- [文書の抜粋]
# # #
このように、会社は解散するだけでは消滅しません。
会社の解散後、清算会社となり、清算手続きを経てから法人格が消滅します。
法人にはたくさんの利害関係者がいますから、「今日でうちの会社を解散することにします!」と言って、明日には法人格がなくなっている…という事にはもちろんならないわけです。
しかるべき清算手続き手順があり、その大枠は会社法で定められています。
清算会社が行う清算手続きの大枠の流れ
1.会社の財産調査
2.現務の結了
3.財産を換価
4.債権取り立て
5.債務弁済
6.残余財産を株主に分配
実務では①解散及び②清算結了の登記は司法書士に、清算手続きは税理士に、債務超過(いわゆる倒産)の場合の債務整理は弁護士にそれぞれご依頼になるかと思いますので、
とくにこの手順を覚えていただく必要はありせん。
会社の解散から清算結了までの流れ

当事務所にご依頼をいただいた場合の流れを記載しておきます。
通常、会社の解散は株主総会の特別決議で行います。会社の解散から清算結了まで、最短で2か月半の期間は必要になるので、その点に注意てください。
step
1株主総会の特別決議 (当事務所で作成)
当事務所で登記必要書類一式を作成してご案内します。
清算人の選任と解散の決議を行います。
step
2解散登記申請 (当事務所)
登記申請を行います。2週間ほどで登記完了します。
# # #
[保存済みの行]
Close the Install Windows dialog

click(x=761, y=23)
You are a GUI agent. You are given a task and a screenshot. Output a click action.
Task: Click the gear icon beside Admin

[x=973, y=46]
# # #
- [演習の課題]
• 1. 会社の解散に関する抜粋のうち、「清算会社が行う清算手続きの大枠の流れ」から「当事務所にご依頼をいただいた場合の流れを記載しておきます。」までの部分を、両端も含めて一字一句変えずに書き写してもらえますか?
• 2. 次の(a)〜(c)は、会社の解散に関する抜粋の内容と合っていますか?それぞれ「はい」か「いいえ」で答え、判断の決め手となる抜粋の語句をそのまま引用してください。
(a) 会社は解散するだけで消滅する。
(b) 解散登記を申請すると、2週間ほどで登記が完了する。
(c) 会社の解散は、通常、株主総会の普通決議で行う。

- [課題の解答]
• 1.
清算会社が行う清算手続きの大枠の流れ
1.会社の財産調査
2.現務の結了
3.財産を換価
4.債権取り立て
5.債務弁済
6.残余財産を株主に分配
実務では①解散及び②清算結了の登記は司法書士に、清算手続きは税理士に、債務超過(いわゆる倒産)の場合の債務整理は弁護士にそれぞれご依頼になるかと思いますので、
とくにこの手順を覚えていただく必要はありせん。
会社の解散から清算結了までの流れ

当事務所にご依頼をいただいた場合の流れを記載しておきます。

• 2.
(a) いいえ。「会社は解散するだけでは消滅しません。」
(b) はい。「登記申請を行います。2週間ほどで登記完了します。」
(c) いいえ。「通常、会社の解散は株主総会の特別決議で行います。」